Task to complete: Copy out the lines of the listing below without any changes, from the line with "Open report icon" to the line with "Action: [x=301, y=192]", including both.

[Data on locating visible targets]
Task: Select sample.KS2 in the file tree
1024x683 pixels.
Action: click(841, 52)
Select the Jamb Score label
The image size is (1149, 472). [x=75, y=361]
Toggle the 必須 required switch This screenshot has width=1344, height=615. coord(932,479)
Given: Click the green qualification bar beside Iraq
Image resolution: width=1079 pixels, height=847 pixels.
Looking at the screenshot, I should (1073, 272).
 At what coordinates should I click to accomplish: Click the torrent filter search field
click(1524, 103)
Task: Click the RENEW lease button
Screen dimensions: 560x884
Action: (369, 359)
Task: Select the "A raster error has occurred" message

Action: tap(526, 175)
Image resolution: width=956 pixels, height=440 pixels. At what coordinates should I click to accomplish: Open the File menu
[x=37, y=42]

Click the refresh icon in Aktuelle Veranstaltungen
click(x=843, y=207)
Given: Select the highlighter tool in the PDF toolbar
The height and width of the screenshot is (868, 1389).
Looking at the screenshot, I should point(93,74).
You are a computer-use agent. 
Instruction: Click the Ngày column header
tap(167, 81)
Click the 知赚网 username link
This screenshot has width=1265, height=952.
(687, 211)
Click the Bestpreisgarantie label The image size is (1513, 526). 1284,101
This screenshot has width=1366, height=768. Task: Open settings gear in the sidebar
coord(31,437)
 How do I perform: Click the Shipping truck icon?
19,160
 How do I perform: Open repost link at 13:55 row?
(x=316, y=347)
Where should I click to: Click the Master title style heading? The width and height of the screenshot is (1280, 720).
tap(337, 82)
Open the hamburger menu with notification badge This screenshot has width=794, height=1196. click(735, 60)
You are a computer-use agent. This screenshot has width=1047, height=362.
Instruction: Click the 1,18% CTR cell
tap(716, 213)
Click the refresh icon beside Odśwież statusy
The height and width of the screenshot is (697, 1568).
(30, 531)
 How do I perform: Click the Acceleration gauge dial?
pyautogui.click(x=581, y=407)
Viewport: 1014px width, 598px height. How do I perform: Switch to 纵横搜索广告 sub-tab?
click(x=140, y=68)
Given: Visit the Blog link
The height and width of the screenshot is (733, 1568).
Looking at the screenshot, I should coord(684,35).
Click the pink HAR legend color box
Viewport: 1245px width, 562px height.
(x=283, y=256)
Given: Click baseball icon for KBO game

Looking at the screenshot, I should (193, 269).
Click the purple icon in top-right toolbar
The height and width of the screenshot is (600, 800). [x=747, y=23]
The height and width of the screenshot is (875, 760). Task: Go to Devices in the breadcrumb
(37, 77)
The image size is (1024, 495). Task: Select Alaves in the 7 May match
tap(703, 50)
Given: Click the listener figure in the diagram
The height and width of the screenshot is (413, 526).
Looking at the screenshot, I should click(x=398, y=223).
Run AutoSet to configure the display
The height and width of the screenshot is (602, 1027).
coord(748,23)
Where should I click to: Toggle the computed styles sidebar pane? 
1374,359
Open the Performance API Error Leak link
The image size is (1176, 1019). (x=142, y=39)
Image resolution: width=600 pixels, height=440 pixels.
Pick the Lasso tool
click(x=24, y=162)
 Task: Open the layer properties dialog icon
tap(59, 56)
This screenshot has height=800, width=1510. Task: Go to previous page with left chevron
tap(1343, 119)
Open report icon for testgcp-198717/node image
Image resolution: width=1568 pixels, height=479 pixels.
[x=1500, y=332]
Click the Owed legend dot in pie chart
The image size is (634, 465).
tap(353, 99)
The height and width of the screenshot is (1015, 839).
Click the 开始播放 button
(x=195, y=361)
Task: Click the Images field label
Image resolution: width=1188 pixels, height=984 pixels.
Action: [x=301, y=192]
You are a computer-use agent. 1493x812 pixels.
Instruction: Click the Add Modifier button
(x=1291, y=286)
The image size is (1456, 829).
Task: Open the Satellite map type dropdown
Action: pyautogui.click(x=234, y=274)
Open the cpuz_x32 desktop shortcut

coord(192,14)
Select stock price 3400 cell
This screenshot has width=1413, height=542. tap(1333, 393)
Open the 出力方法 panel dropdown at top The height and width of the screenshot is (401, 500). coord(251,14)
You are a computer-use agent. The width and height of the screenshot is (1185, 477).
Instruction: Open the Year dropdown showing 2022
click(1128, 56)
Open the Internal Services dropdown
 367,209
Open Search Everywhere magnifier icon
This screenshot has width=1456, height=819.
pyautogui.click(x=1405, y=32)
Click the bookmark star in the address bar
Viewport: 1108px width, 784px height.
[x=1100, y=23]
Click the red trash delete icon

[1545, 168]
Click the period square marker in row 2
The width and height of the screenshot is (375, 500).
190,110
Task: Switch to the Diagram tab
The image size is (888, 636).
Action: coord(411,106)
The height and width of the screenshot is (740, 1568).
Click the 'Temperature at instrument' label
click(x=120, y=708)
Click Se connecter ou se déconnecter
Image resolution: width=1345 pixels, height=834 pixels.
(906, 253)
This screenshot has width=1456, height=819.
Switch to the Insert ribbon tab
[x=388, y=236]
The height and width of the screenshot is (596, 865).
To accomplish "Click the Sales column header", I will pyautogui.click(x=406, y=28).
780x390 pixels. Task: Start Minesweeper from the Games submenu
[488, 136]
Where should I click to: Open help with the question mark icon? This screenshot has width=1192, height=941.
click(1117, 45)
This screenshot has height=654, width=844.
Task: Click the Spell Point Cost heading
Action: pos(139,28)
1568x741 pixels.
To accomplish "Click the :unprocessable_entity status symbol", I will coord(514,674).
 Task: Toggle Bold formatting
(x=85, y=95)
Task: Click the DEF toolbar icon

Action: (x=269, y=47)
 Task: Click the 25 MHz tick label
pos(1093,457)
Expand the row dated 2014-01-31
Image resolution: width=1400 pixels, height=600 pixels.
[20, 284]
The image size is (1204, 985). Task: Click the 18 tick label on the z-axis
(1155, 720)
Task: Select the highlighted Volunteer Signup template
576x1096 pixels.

Task solution:
Open report icon for testgcp-198717/node image
Image resolution: width=1568 pixels, height=479 pixels.
[x=1500, y=332]
Click the Owed legend dot in pie chart
The image size is (634, 465).
tap(353, 99)
The height and width of the screenshot is (1015, 839).
Click the 开始播放 button
(x=195, y=361)
Task: Click the Images field label
Image resolution: width=1188 pixels, height=984 pixels.
Action: [x=301, y=192]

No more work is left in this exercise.